# YOUR TASK
Output only the lines from the line holding "Task: Expand the All homes dropdown" through the close of the records, exactly as they appear, with all pictures omitted.

# GIVEN INFORMATION

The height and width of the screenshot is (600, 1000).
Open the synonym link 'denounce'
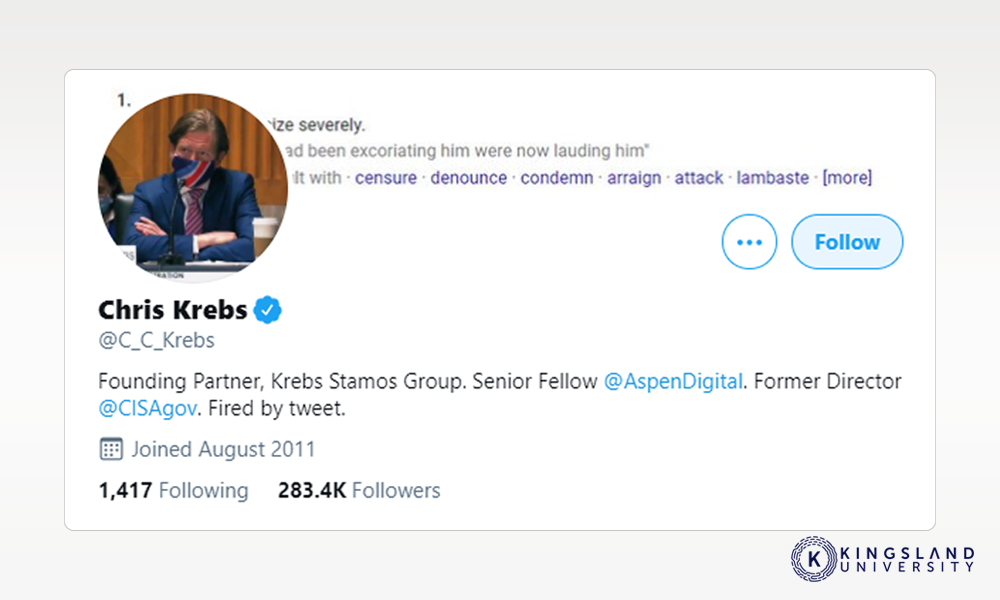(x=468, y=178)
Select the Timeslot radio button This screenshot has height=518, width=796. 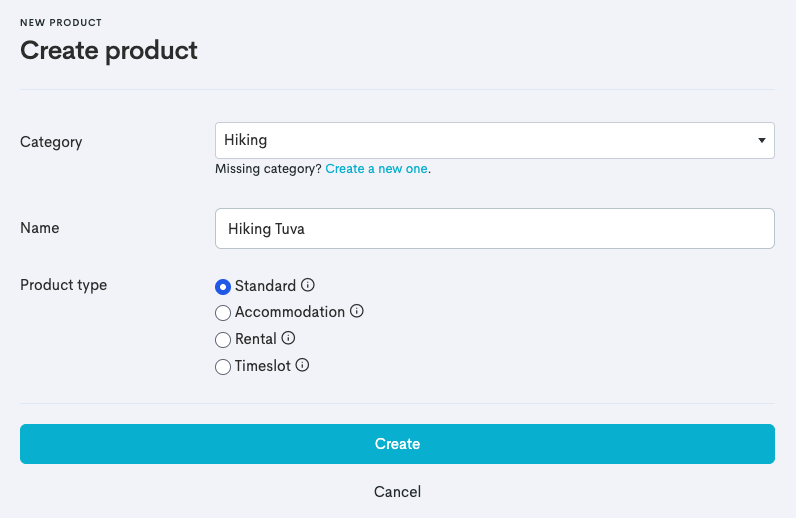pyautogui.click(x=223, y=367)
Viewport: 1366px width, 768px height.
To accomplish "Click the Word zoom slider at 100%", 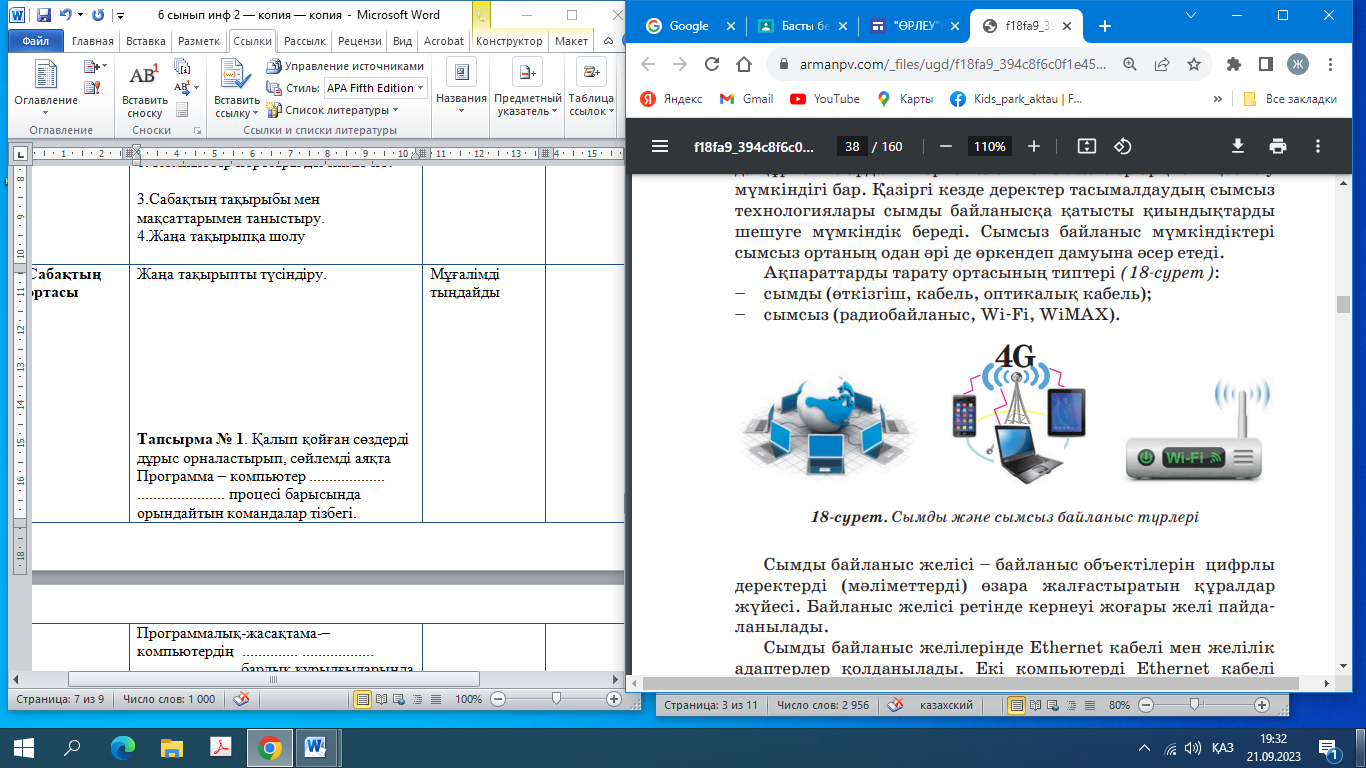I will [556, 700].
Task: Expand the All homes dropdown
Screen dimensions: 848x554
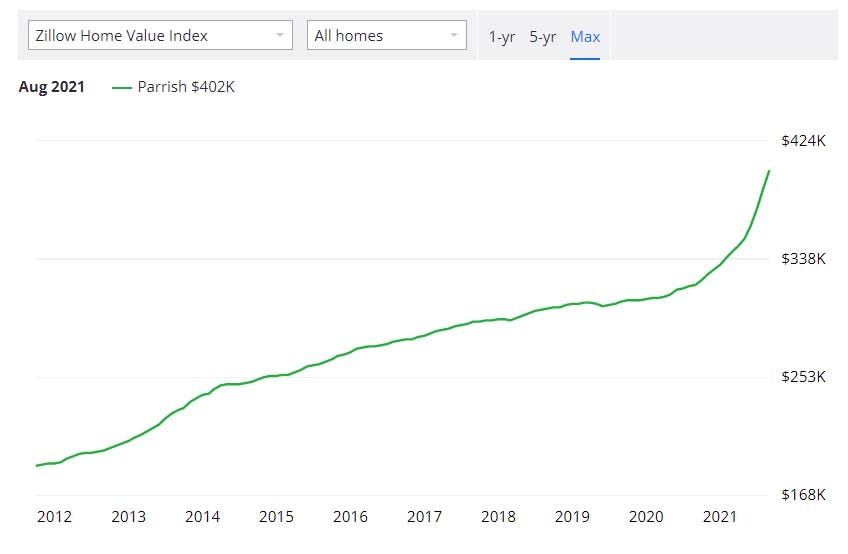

# PROBLEM SOLUTION
Task: Expand the All homes dropdown
Screen dimensions: 848x554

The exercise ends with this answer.